Human papillomavirus DNA and abnormal p53 expression in carcinoma of the urinary bladder.

In this study we analysed 47 bladder carcinomas for the presence of DNA-HPV subtypes 6, 11, 16, 18, 31 and 33 by nucleic acid in situ hybridization, and for the abnormal accumulation of p53 protein by immunohistochemistry. HPV DNA was found in 27/47 (57%) bladder carcinomas, with multiple subtypes in 20 cases. In squamous cell carcinoma (SCC), HPV DNA was only detected in the superficial layer of the neoplastic epithelium and was found mainly in the nuclear compartment.
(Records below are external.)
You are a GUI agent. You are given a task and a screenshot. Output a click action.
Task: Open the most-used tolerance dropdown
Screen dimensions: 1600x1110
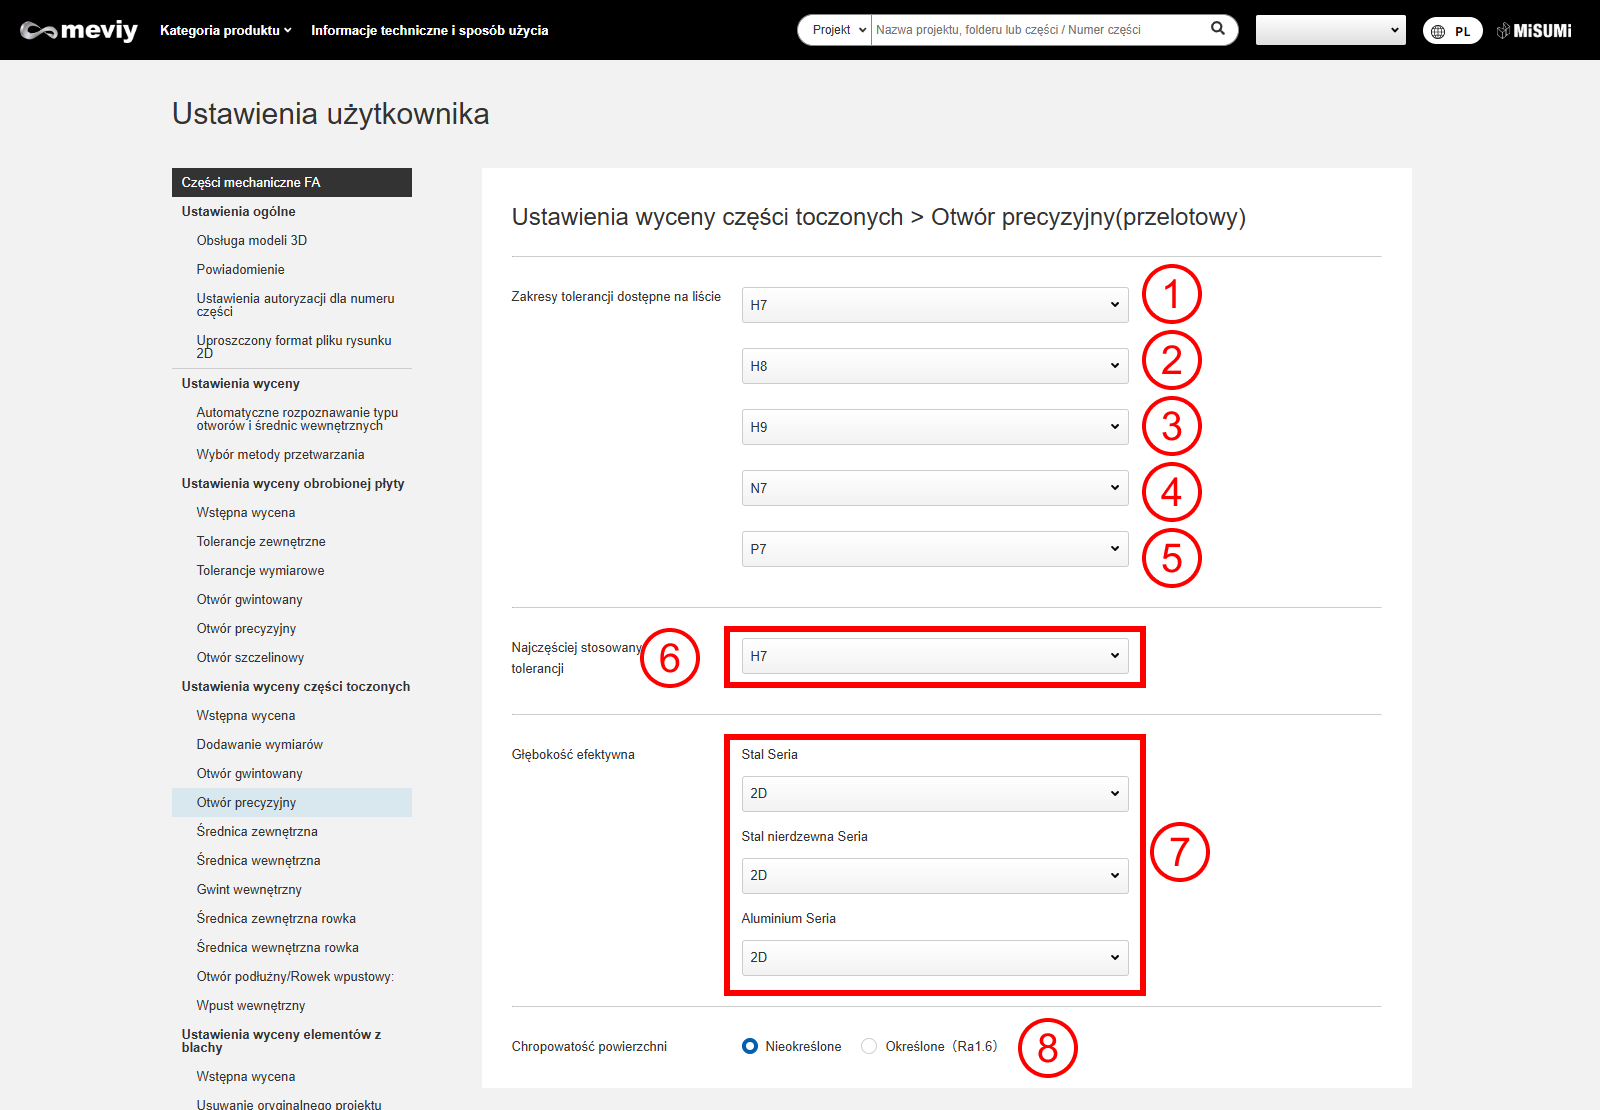(934, 656)
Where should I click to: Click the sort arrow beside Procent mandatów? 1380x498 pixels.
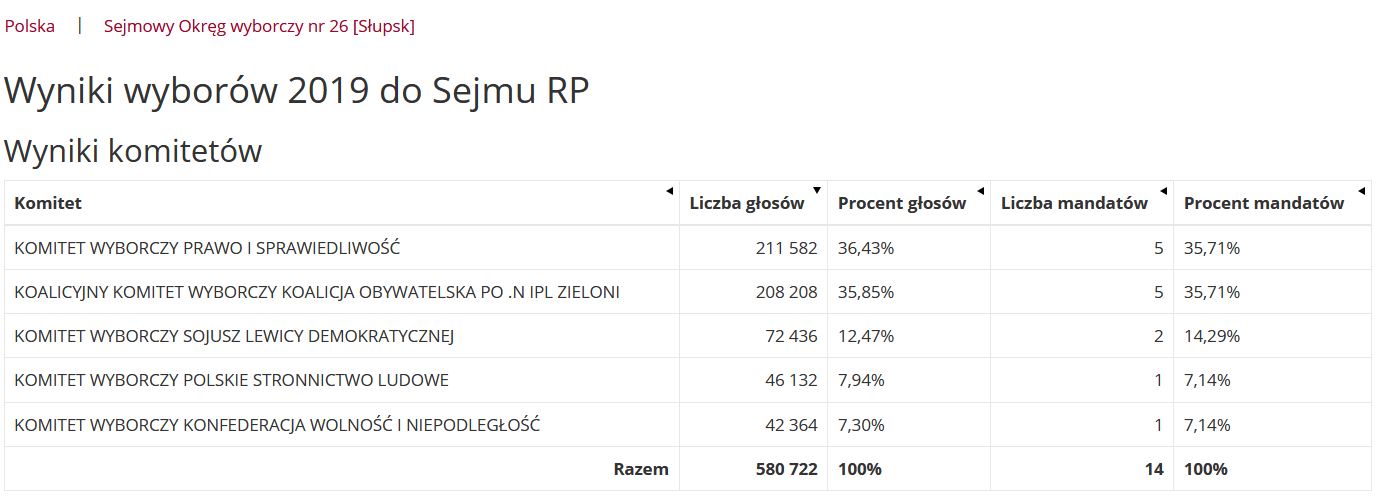pos(1361,191)
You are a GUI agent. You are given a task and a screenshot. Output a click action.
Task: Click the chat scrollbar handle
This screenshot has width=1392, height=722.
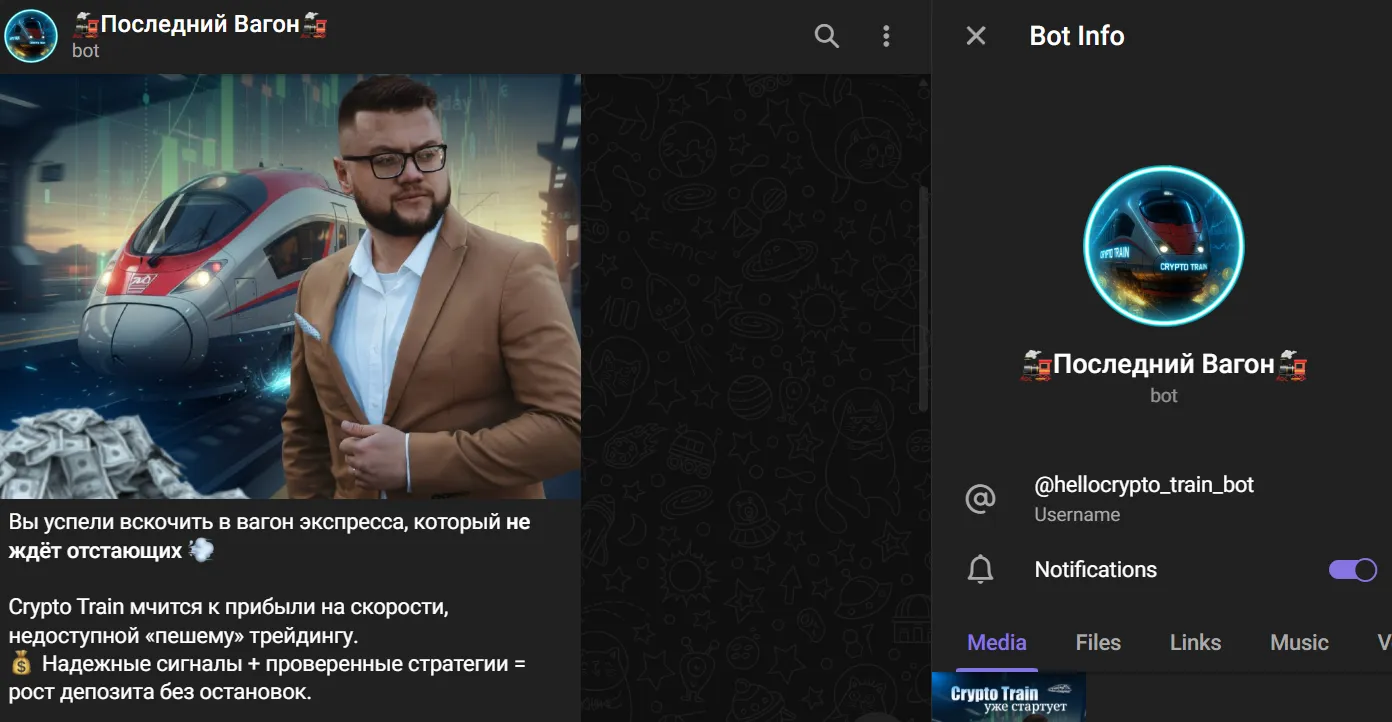924,298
In contrast, in transitional cell carcinoma (TCC), HPV DNA was also found in deeper parts of the tumour. In about half the cases it was mainly found in the cytoplasmic compartment. In SCC, the HPV DNA labelling occurred in koilocytic cells, while no such association was found in TCC. Abnormal accumulation of p53 protein was found in 24/47 (51%) carcinomas. p53 positivity was found significantly more often in SCC than in TCC (p = 0.05). Concurrent HPV positivity and abnormal p53 protein accumulation was found in 18 cases, 14 showing the presence of HPV subtypes 16 and/or 18 DNA. The results demonstrate that HPV DNA occurs widely in urinary tract tumours. Unlike in some other carcinomas, there was no inverse relationship between HPV positivity and abnormal p53 protein accumulation in bladder carcinomas. Thus HPV infection may play a role in the pathogenesis of bladder carcinomas by some mechanism other than inactivation of the p53 protein.